Word and element location data:
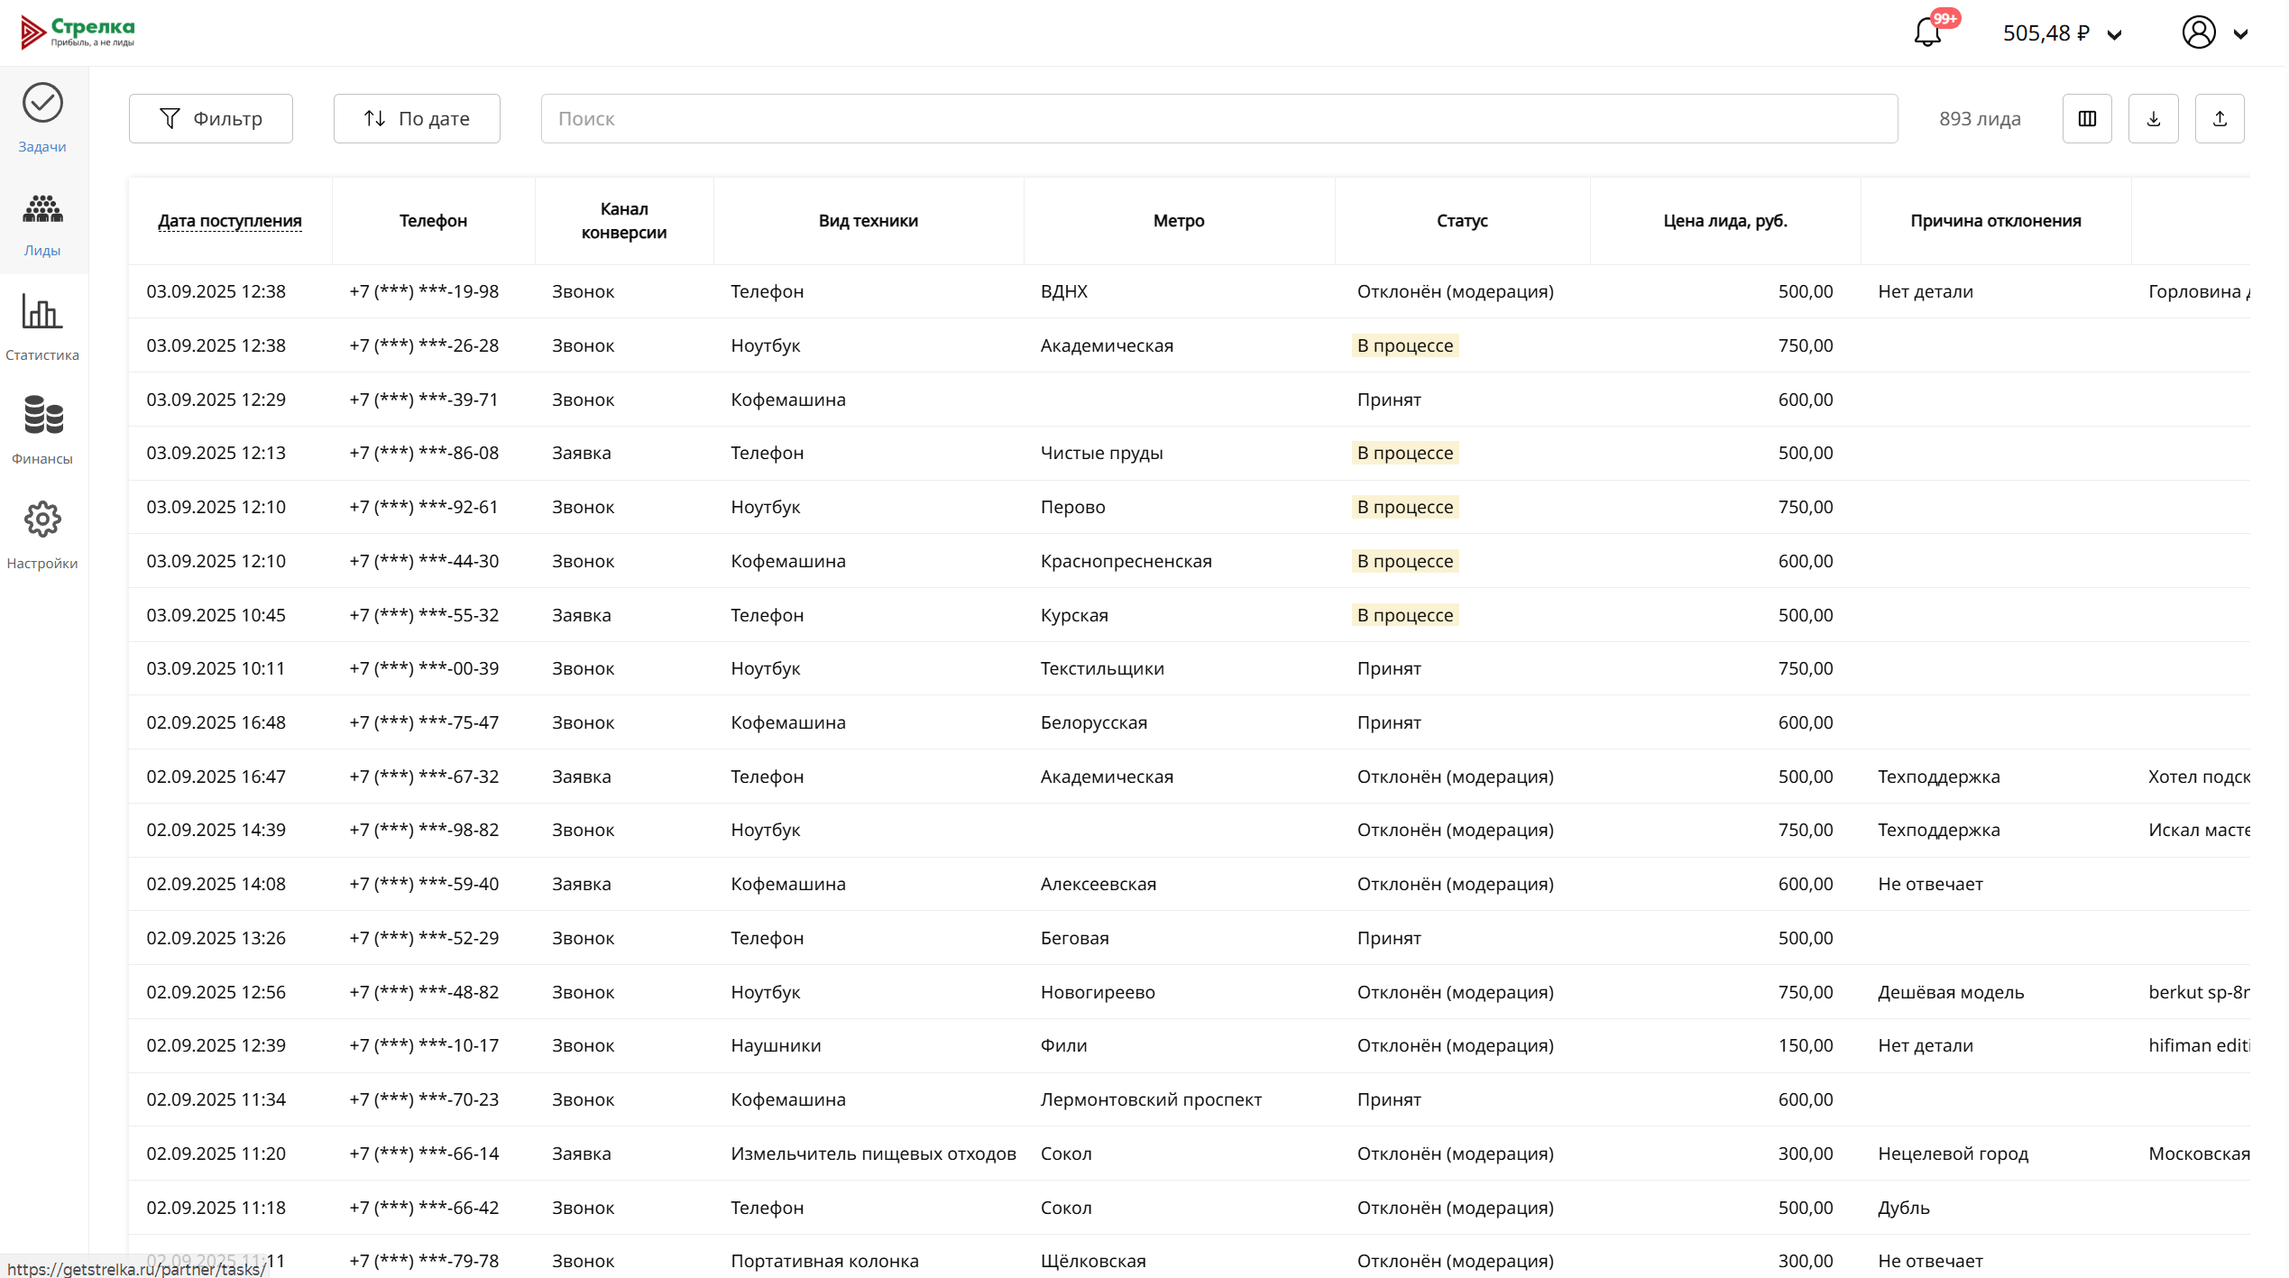Image resolution: width=2289 pixels, height=1278 pixels.
Task: Select the Лиды sidebar icon
Action: [x=42, y=209]
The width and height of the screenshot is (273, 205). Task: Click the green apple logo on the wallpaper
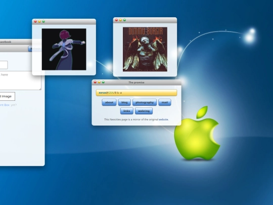197,133
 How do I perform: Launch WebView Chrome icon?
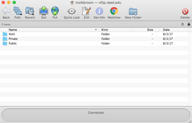pos(114,11)
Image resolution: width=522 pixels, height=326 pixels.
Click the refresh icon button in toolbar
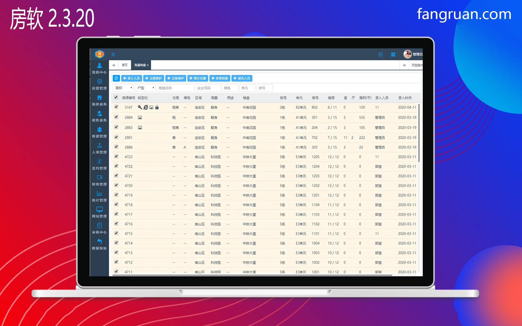(116, 78)
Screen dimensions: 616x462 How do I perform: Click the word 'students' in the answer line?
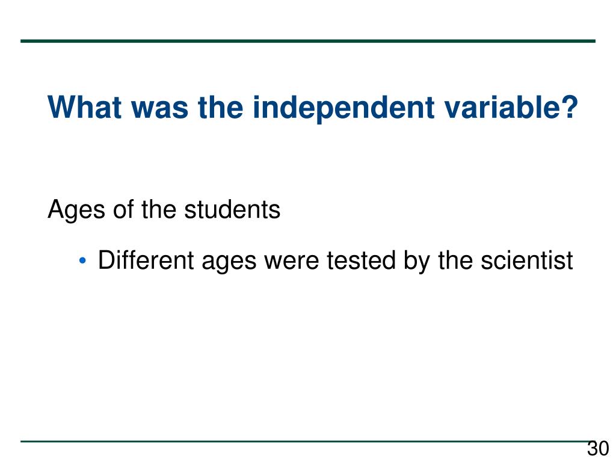(x=232, y=209)
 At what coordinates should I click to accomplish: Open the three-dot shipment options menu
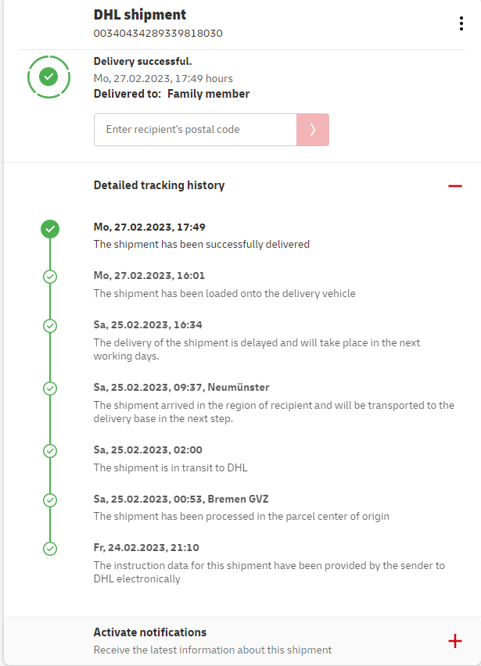461,23

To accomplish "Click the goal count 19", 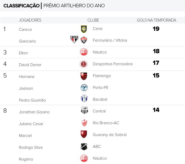I will (x=156, y=29).

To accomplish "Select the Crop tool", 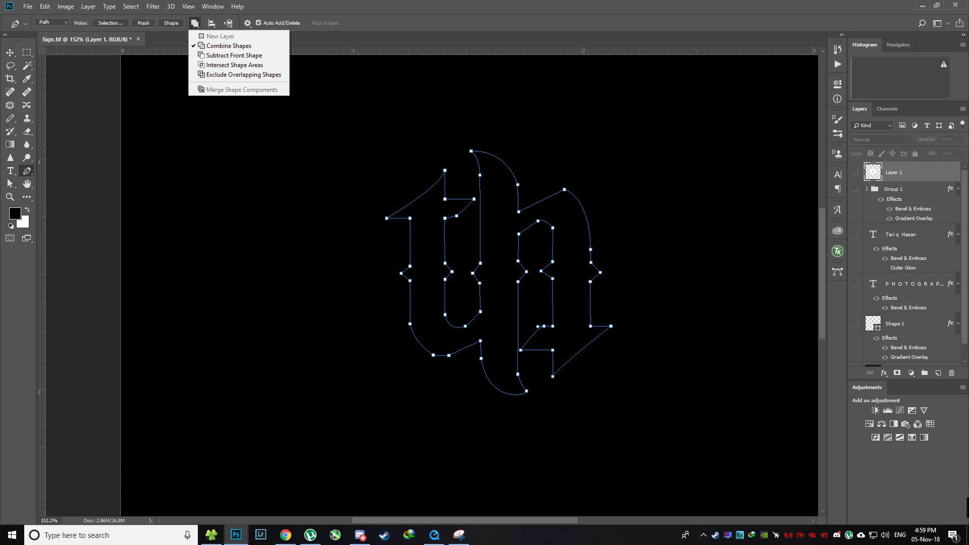I will coord(10,79).
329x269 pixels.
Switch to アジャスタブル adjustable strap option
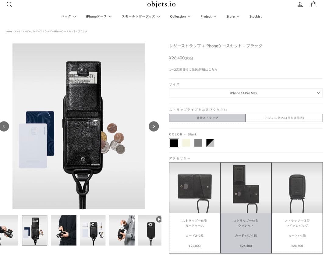(x=284, y=118)
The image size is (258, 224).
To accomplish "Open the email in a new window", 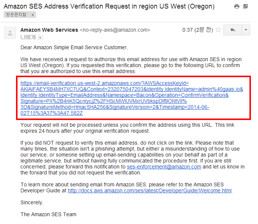I will (x=245, y=6).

**GIVEN PROBLEM**. Copy each line above that contains the word "icon".

**THE REPLY**.
Task: Select the Лиды sidebar icon
 How do I perform: Launch WebView Chrome icon?
Click the refresh icon button in toolbar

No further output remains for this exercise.